QUOTED PASSAGE below:
Getting Started with TockyRandomForest Analysis
Dr Masahiro Ono
2025-02-20
Source:vignettes/TockyRandomForestAnalysis.Rmd
TockyRandomForestAnalysis.Rmd
Introduction to Fluorescent Timer and the Tocky System
Fluorescent Timer proteins change their emission spectra over time, serving as powerful tools for monitoring transcriptional dynamics in vivo. Our recent efforts have successfully implemented data preprocessing methods in the TockyPrep package (Ono (2024b), Ono (2025)). Additionally, to analyze Timer fluorescence dynamics and apply quantitative and statistical analysis methods, we have developed the TockyLocus package (Ono (2024a)). However, analyzing complex Timer profiles, as typically seen in flow cytometric data from Foxp3-Tocky mice, remains challenging.
End of QUOTED PASSAGE.
MATERIAL SUPPLIED below:
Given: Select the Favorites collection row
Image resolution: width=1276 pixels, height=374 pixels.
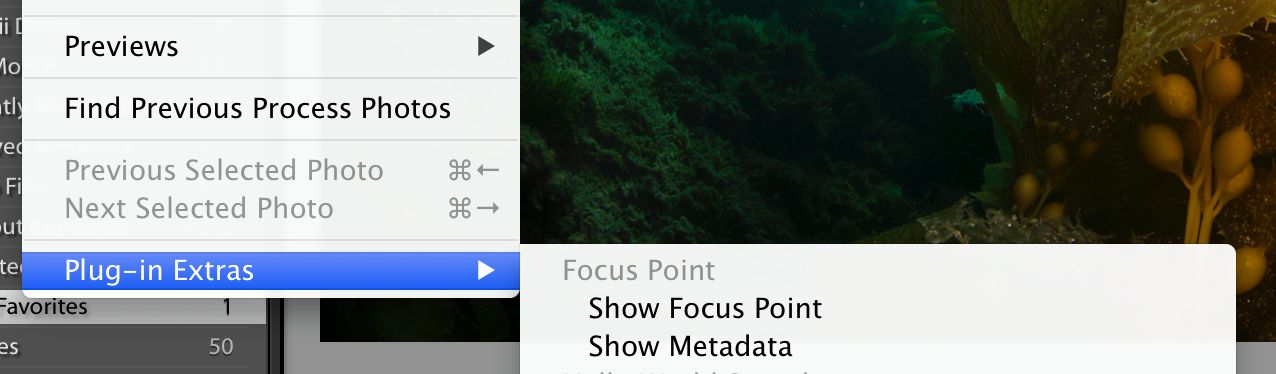Looking at the screenshot, I should pos(133,307).
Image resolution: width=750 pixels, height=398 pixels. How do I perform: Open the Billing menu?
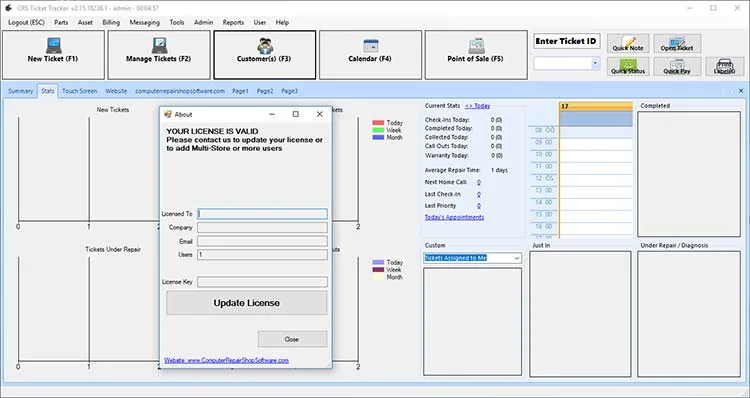(x=111, y=22)
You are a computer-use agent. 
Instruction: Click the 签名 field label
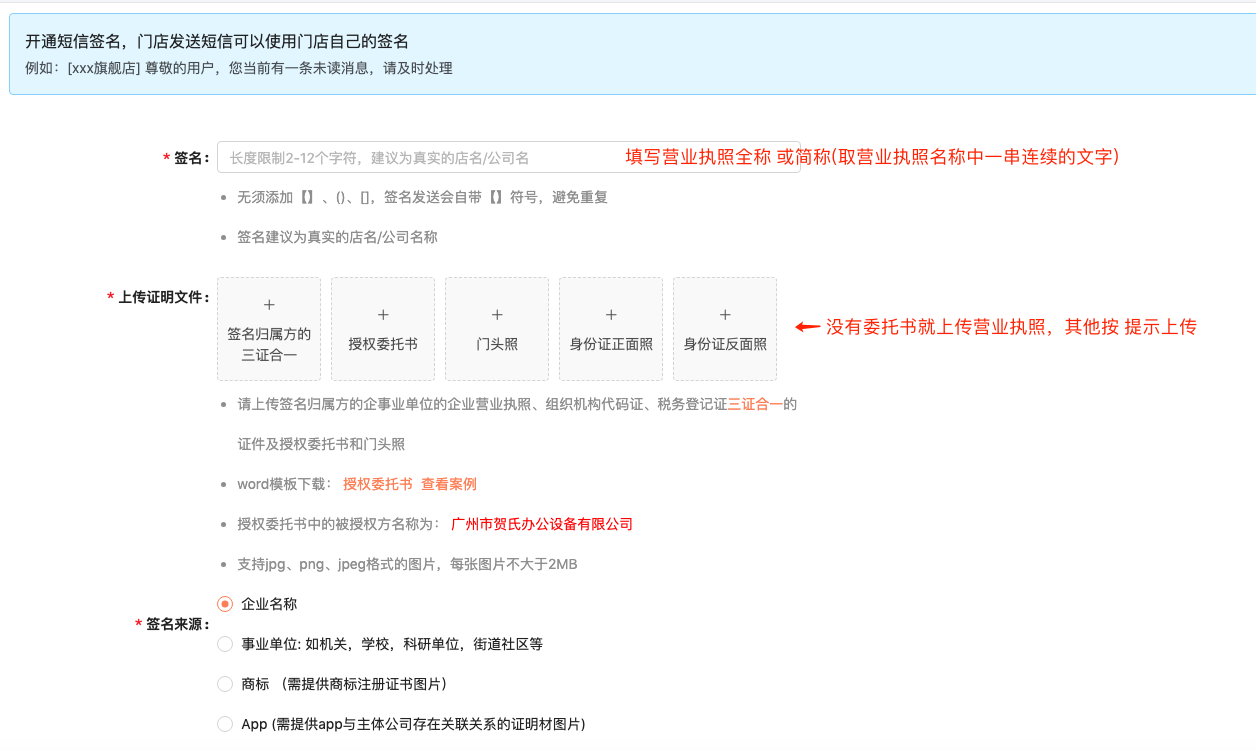point(190,158)
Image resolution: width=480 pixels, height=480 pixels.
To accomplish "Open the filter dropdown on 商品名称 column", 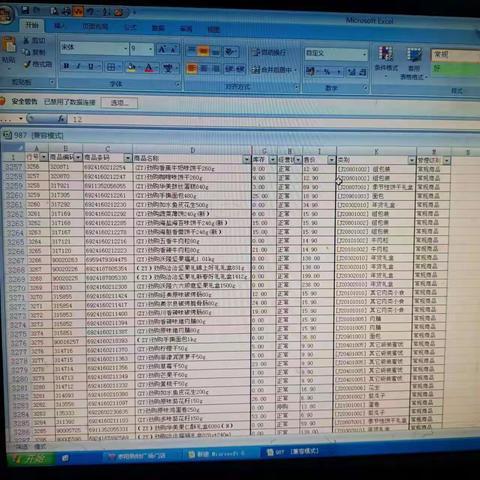I will click(x=246, y=160).
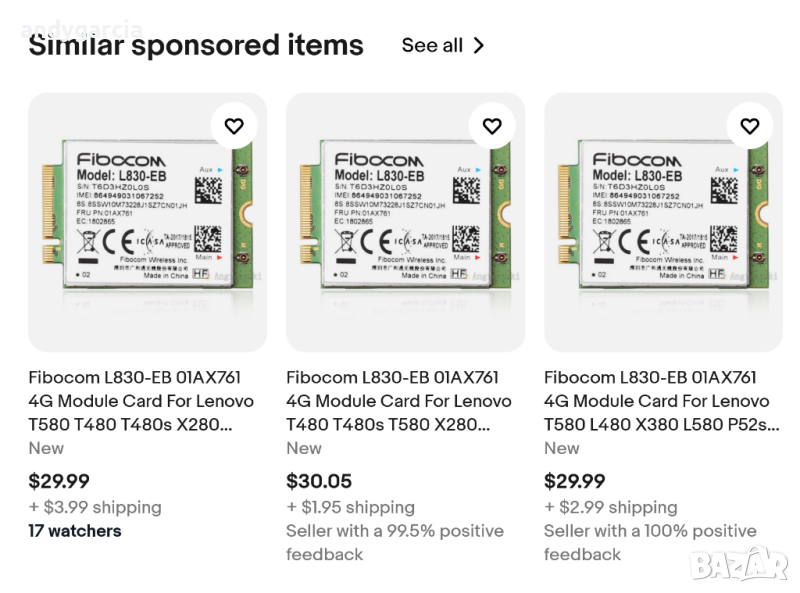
End of MATERIAL SUPPLIED.
▶ TASKS TO PERFORM
1. Decide whether each statement agrees with the Tocky introduction. Answer yes or no for (a), (b) and (c), and quote the deciding words of that text. (a) Fluorescent Timer proteins change their emission spectra over time. (b) Data preprocessing methods were implemented in the TockyLocus package. (c) Analyzing complex Timer profiles from Foxp3-Tocky mice is presented as a solved problem.
2. From the Tocky introduction, output the passage starting with "Getting Started with" and going on through "mice, remains challenging.".

▶ SOLUTION LIST
1.
(a) Yes: "Fluorescent Timer proteins change their emission spectra over time"
(b) No: "implemented data preprocessing methods in the TockyPrep package"
(c) No: "remains challenging"

2.
Getting Started with TockyRandomForest Analysis
Dr Masahiro Ono
2025-02-20
Source:vignettes/TockyRandomForestAnalysis.Rmd
TockyRandomForestAnalysis.Rmd
Introduction to Fluorescent Timer and the Tocky System
Fluorescent Timer proteins change their emission spectra over time, serving as powerful tools for monitoring transcriptional dynamics in vivo. Our recent efforts have successfully implemented data preprocessing methods in the TockyPrep package (Ono (2024b), Ono (2025)). Additionally, to analyze Timer fluorescence dynamics and apply quantitative and statistical analysis methods, we have developed the TockyLocus package (Ono (2024a)). However, analyzing complex Timer profiles, as typically seen in flow cytometric data from Foxp3-Tocky mice, remains challenging.